There is pure trust in that little face, and you just cannot laugh.
These are serious times. The country looks to us to save the young. We must teach them all to punctuate so they will save the economy and not set fire to things. "Don't smile before Christmas" is more crucial than ever. Trouble is, most of us will snort before lunchtime.
I cannot mark books in front of a class. "Endolphins leap about in your body when you exercise." They do when you mark 9F. "She had a baby in scissarean sections."
These are images from Salvador Dali: "Odysseus covered his manhood with a leafy borough", "Hundreds of romantic heroes have been basted on Mr Darcy" and "Baobab trees can break wind for up to three hundred yards." I never knew that "If a lion is not fed regularly he can turn violet."
There is better news for lions when pupils use formal English: "Lions are able to prepare their food themselves." Life is civilised: "Do not seclude puddings altogether." "They are all working hard. Virgil does not mention anyone being idyllic." Arty types still mean trouble: 'Poets put similes in sensitive areas." Ow.
When children do not know anything, they rely on logic. "Cranmer put his right hand into the fire because he was left handed." They have a cheery sense of cause and effect: "The Civil War was a good thing because it produced military bands and started jazz."
Teachers are not meant to laugh at pupils, which is why our job is so funny. What can you do when an innocent little paw gives you an unintentionally obscene drawing just as assembly is starting? What if, like me, you failed to see how alarming it was and photocopied it for the whole school? All I saw was a message about Amnesty International to put in the registers. It had a child's shaky drawing of its logo: barbed wire wrapped around a candle.
"How could you not notice that this does not look like a candle?" asked a weeping colleague. Male teachers winced, female teachers honked with laughter.

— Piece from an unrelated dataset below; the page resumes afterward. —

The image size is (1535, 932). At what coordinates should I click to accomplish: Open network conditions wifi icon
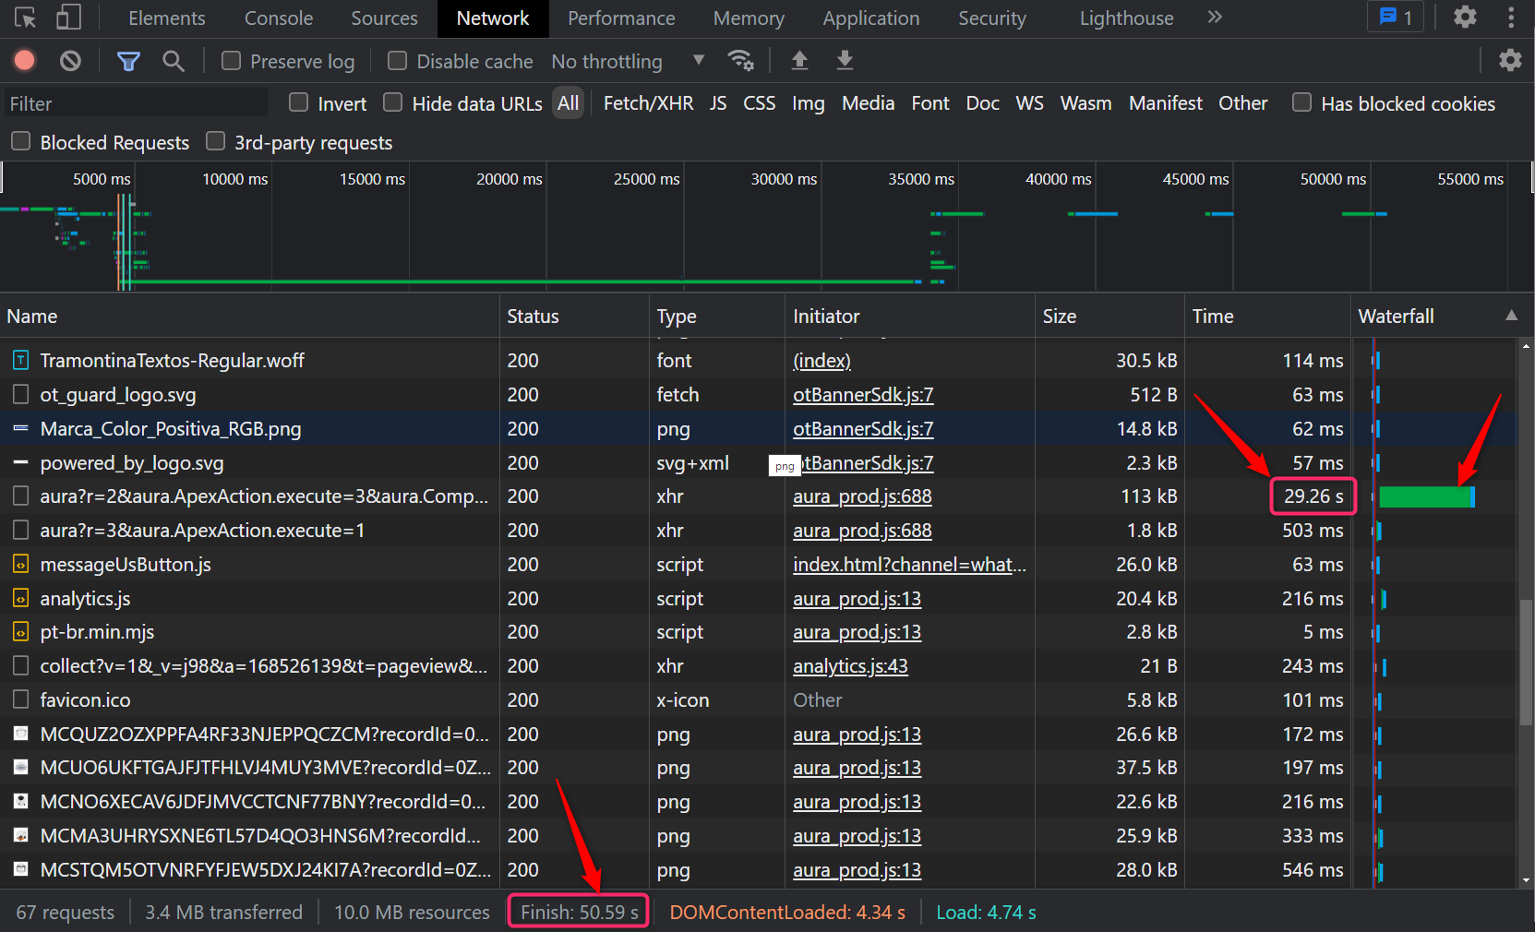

"Laughter is the shortest distance between two people," said Victor Borge. Every staffroom needs an exercise book near the kettle where teachers can write these things down and howl into their tea. "Concorde was unpopular because of its disturbing nose." "Gladiators only had a little bit of amour to protect their bodies." "Railways encouraged parents to send their children to boring schools." "Never end a sentence with a coma."
Read Anguished English by Richard Lederer, too: "Christopher Columbus discovered America while cursing about the Atlantic." We all have days like that.
This year will bring new leaping endolphins. One day, a sweet voice will tell you that "In the Industrial Revolution, people stopped reproducing by hand". And when it happens, you mustn't laugh.
Catherine Paver is a writer and part-time English teacher.